▶ _EXERCISE DATA_:
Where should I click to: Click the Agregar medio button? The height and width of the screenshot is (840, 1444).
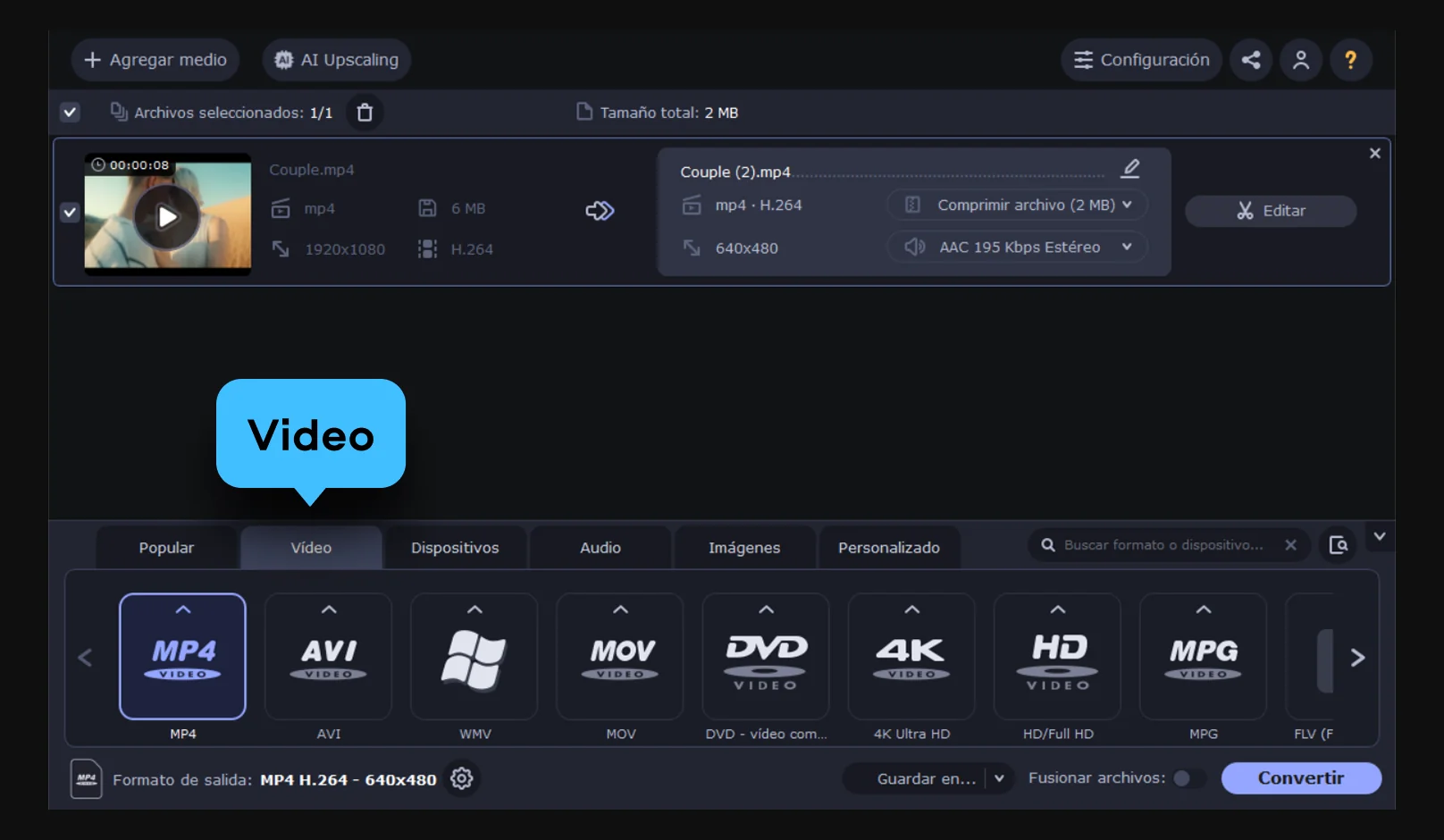pyautogui.click(x=155, y=60)
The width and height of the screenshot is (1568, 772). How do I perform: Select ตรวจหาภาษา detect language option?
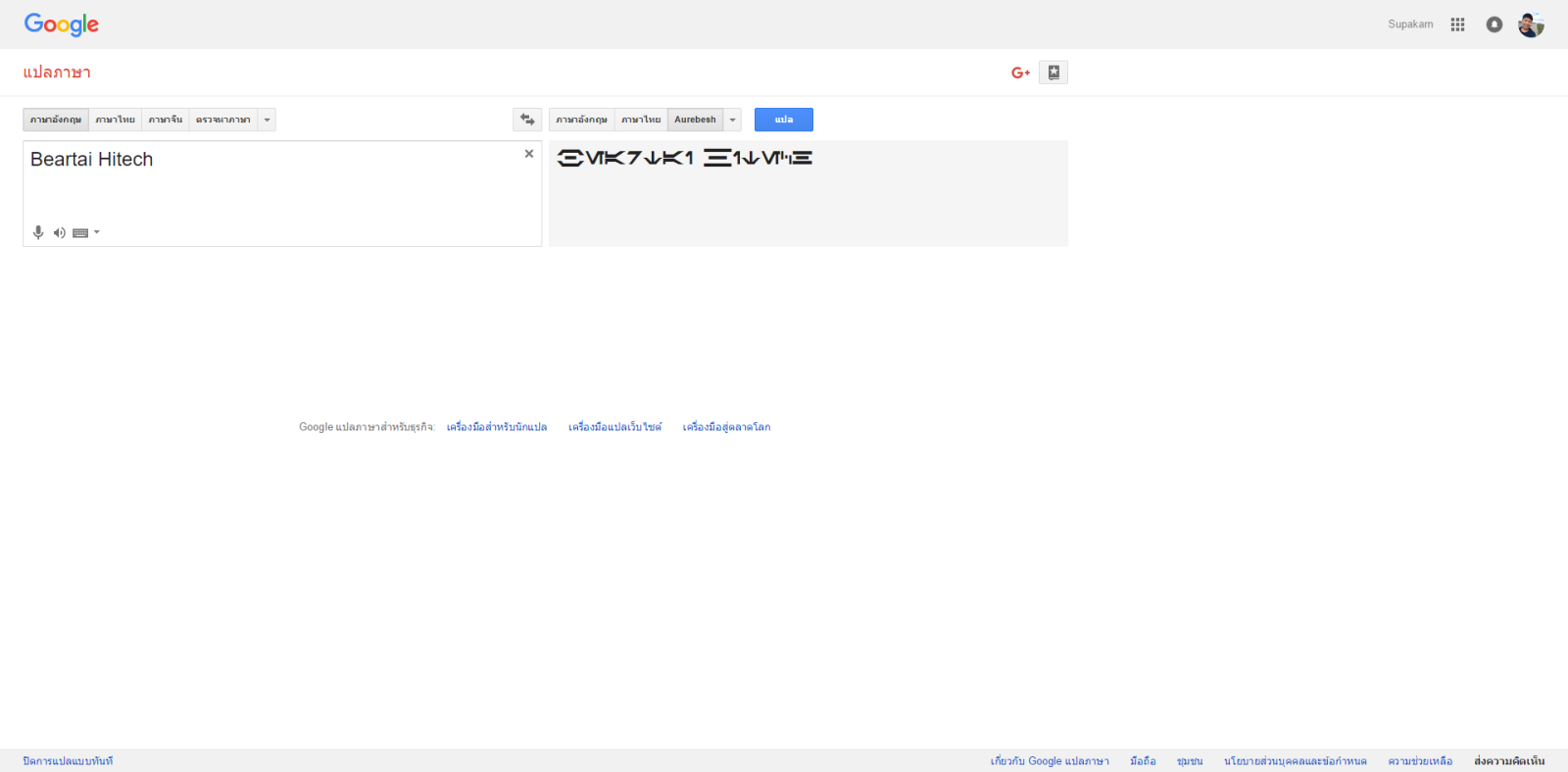(x=222, y=120)
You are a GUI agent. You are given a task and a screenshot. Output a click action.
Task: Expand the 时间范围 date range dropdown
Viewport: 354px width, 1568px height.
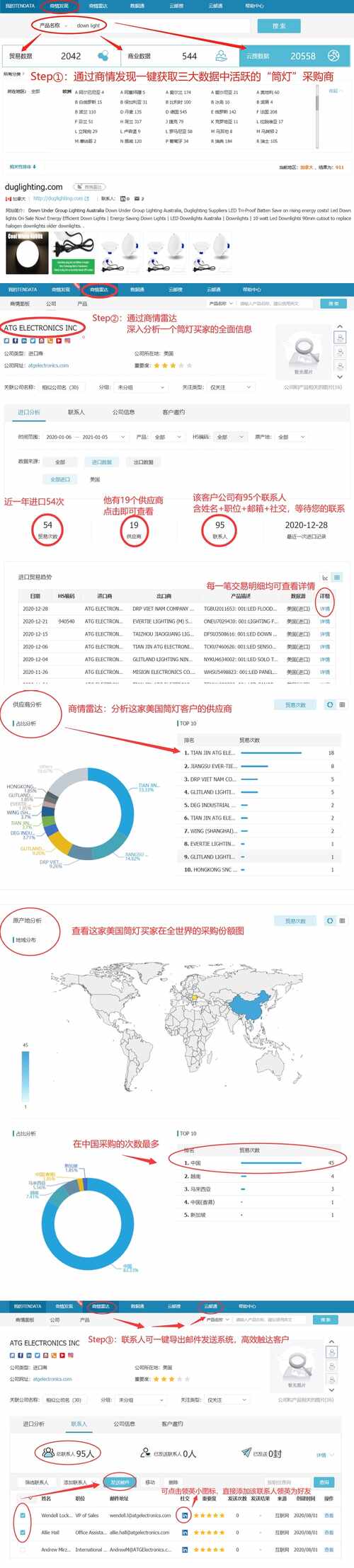click(85, 437)
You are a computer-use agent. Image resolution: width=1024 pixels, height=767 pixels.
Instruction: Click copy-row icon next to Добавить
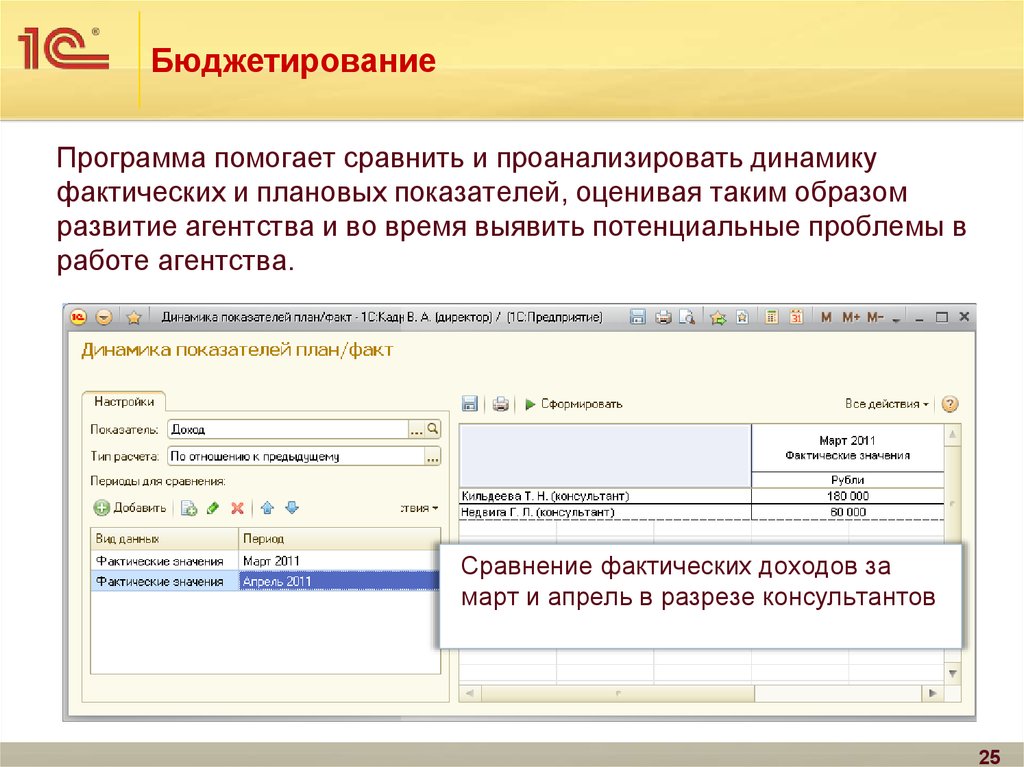point(188,508)
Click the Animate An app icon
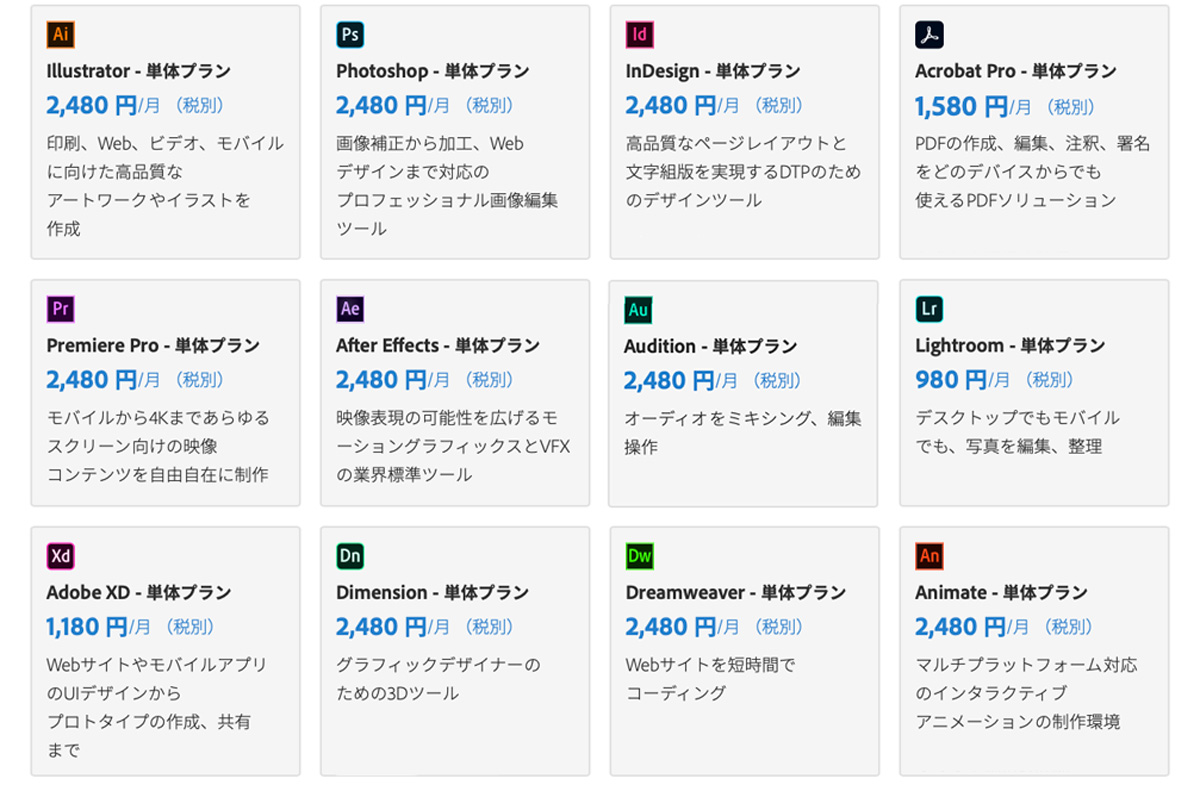This screenshot has width=1200, height=791. pos(929,556)
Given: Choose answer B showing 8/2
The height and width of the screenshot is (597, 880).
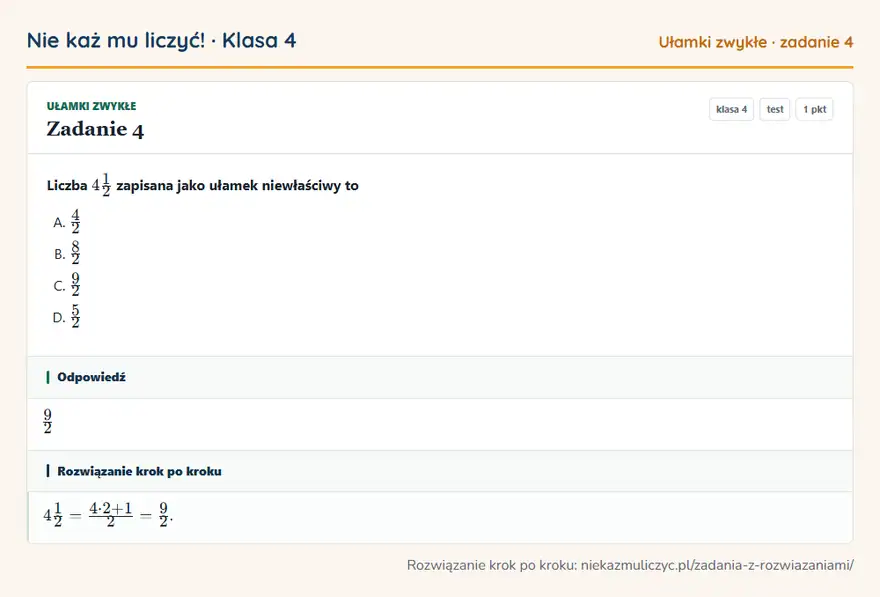Looking at the screenshot, I should pyautogui.click(x=67, y=254).
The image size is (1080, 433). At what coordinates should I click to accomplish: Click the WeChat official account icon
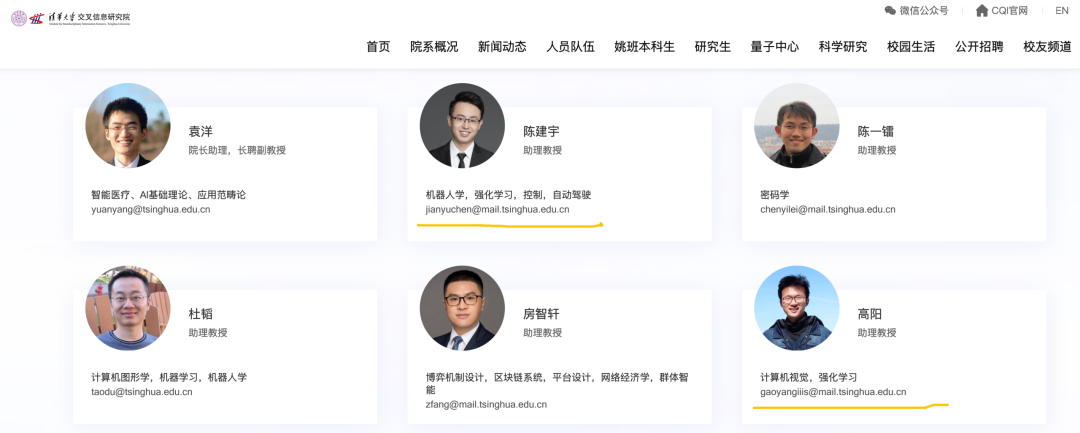pos(890,11)
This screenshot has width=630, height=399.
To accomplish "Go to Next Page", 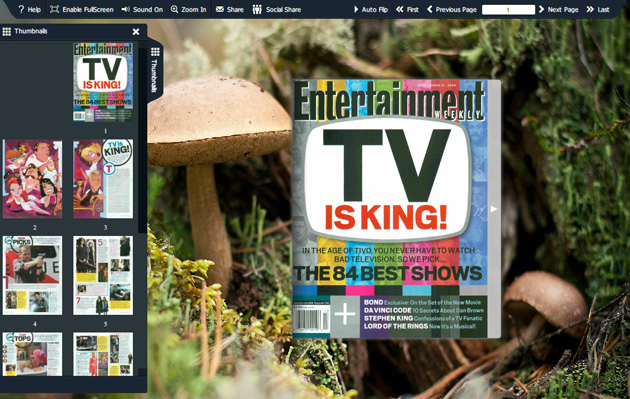I will pyautogui.click(x=558, y=9).
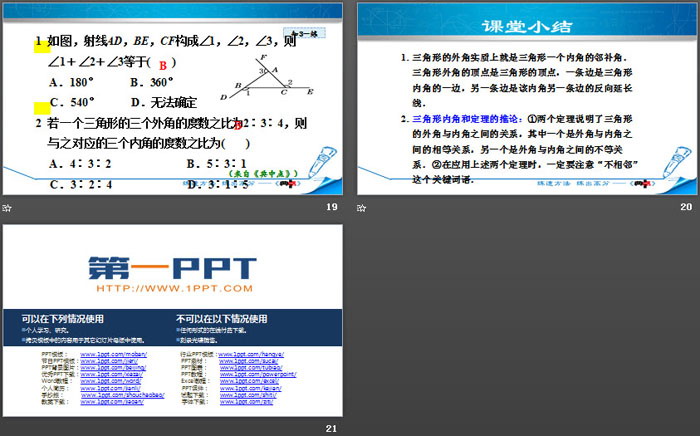Click the yellow highlight square above question 2
This screenshot has width=700, height=436.
(41, 106)
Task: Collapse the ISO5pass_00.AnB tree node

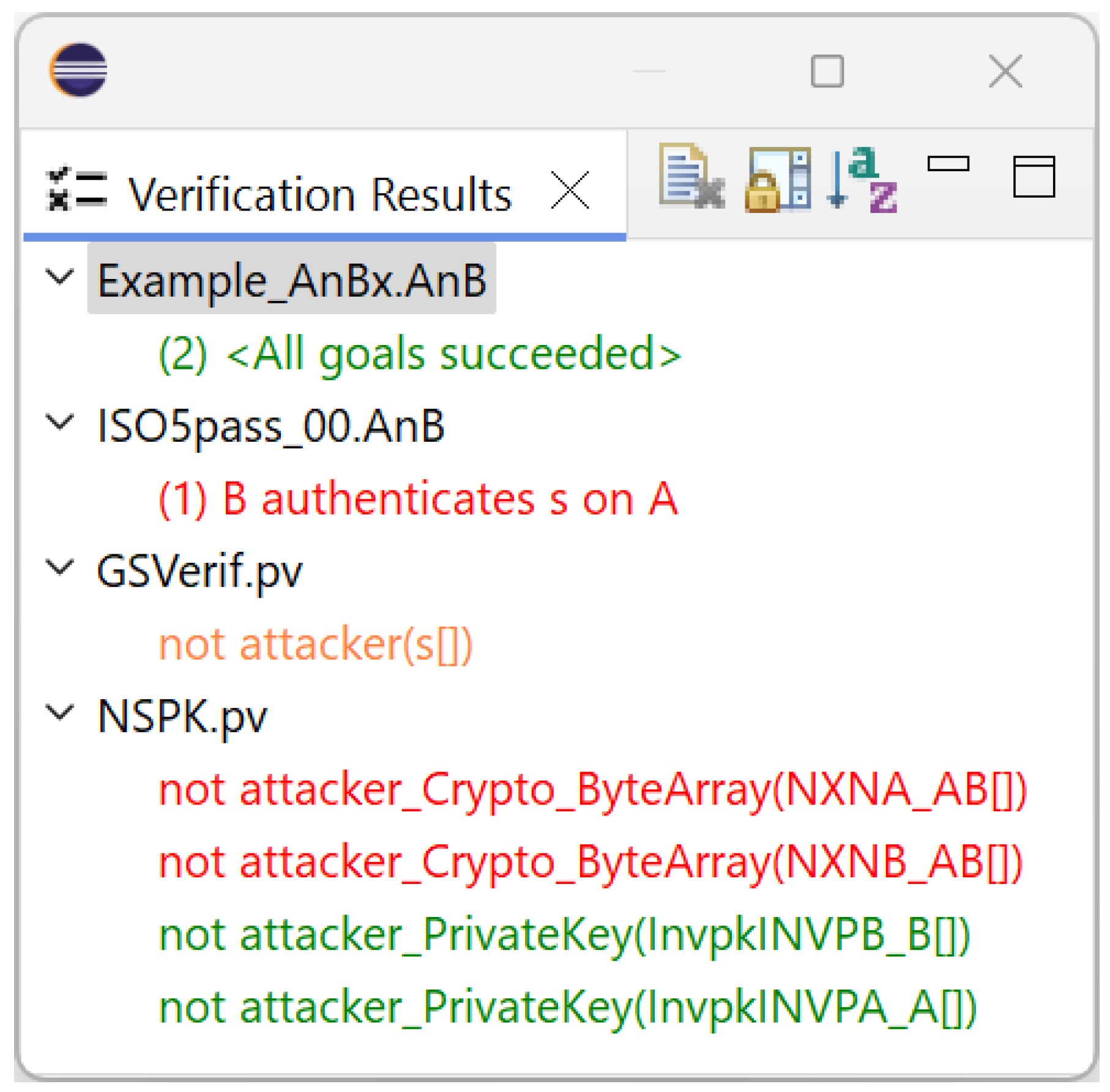Action: click(x=60, y=423)
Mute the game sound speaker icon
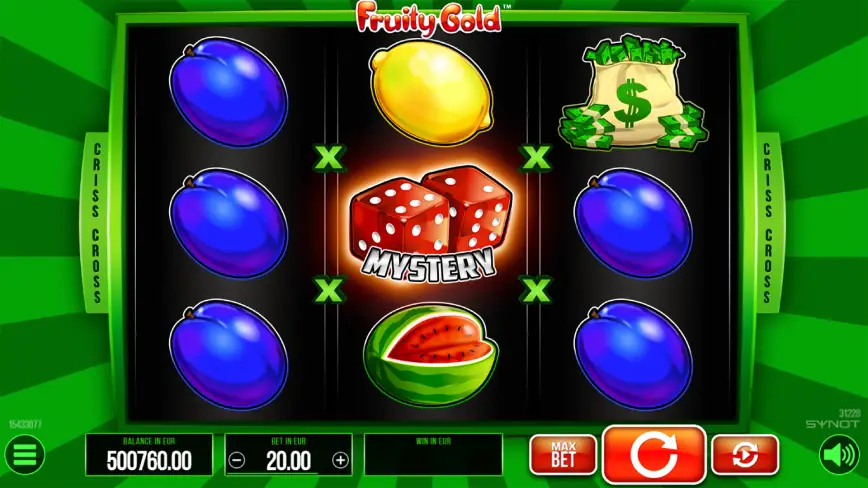Viewport: 868px width, 488px height. click(x=839, y=455)
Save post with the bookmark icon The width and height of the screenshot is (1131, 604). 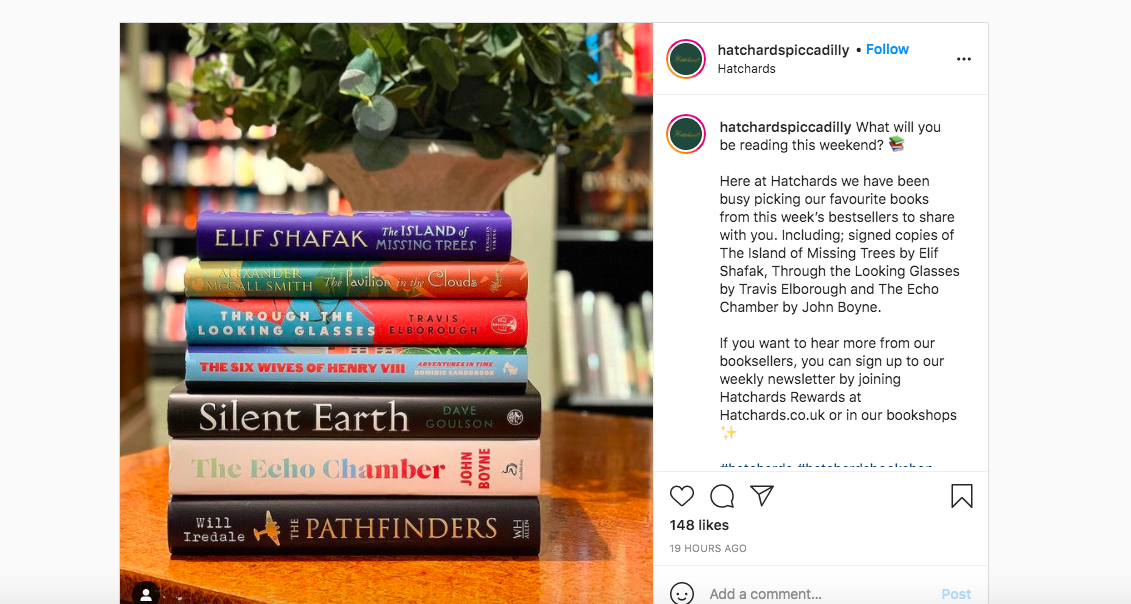(961, 496)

▶ _WHAT NEEDS TO BE DONE_: What should be set down is every line from the opening of the records through the line that contains "You are a computer-use", exactly, with pictures left out.

▶ _EXERCISE OUTPUT_:
Where should I click to: Click the Agregar medio button? The height and width of the screenshot is (840, 1444).
pyautogui.click(x=155, y=60)
The width and height of the screenshot is (1568, 772). How do I perform: Select ตรวจหาภาษา detect language option?
(x=222, y=120)
You are a GUI agent. You are given a task and a screenshot. Output a click action.
Task: Expand the 时间范围 date range dropdown
Viewport: 354px width, 1568px height.
click(85, 437)
You are a computer-use agent. Image resolution: width=1024 pixels, height=767 pixels.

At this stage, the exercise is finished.